*** Study material ***
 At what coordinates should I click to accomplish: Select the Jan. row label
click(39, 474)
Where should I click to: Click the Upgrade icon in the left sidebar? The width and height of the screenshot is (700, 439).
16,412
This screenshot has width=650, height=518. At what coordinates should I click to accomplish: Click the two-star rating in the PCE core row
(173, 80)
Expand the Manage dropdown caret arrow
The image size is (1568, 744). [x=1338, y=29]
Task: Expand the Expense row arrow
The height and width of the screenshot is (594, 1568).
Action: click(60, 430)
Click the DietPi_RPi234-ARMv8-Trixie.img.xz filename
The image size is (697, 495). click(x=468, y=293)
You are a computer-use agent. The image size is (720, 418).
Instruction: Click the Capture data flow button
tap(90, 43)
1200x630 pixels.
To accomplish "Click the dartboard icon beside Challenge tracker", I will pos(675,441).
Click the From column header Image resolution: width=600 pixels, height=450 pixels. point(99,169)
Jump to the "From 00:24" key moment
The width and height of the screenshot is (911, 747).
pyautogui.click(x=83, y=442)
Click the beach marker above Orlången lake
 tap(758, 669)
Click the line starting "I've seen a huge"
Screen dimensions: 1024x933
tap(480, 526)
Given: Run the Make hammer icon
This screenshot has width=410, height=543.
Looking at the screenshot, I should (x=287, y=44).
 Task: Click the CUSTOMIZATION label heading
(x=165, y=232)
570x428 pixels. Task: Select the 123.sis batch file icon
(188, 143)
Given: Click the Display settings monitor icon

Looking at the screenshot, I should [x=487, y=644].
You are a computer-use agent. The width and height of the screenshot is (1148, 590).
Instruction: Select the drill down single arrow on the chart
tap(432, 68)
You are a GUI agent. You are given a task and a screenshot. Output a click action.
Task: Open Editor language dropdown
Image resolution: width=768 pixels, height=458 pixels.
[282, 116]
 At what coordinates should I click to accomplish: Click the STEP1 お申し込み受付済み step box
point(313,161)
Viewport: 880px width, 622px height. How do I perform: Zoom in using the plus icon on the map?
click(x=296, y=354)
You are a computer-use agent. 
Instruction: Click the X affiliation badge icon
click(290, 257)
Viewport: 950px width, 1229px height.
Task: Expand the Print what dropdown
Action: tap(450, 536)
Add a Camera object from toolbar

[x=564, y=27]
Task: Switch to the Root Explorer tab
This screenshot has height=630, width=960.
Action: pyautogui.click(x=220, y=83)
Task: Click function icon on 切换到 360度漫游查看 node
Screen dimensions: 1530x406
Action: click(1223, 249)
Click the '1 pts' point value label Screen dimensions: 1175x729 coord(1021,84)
***
Where a line in the entries holds the word "agent", copy that line.

You are a computer-use agent. The image size is (720, 418).
You are a computer-use agent. The width and height of the screenshot is (1148, 590).
You are a GUI agent. You are given a task and a screenshot. Output a click action.
You are a computer-use agent. 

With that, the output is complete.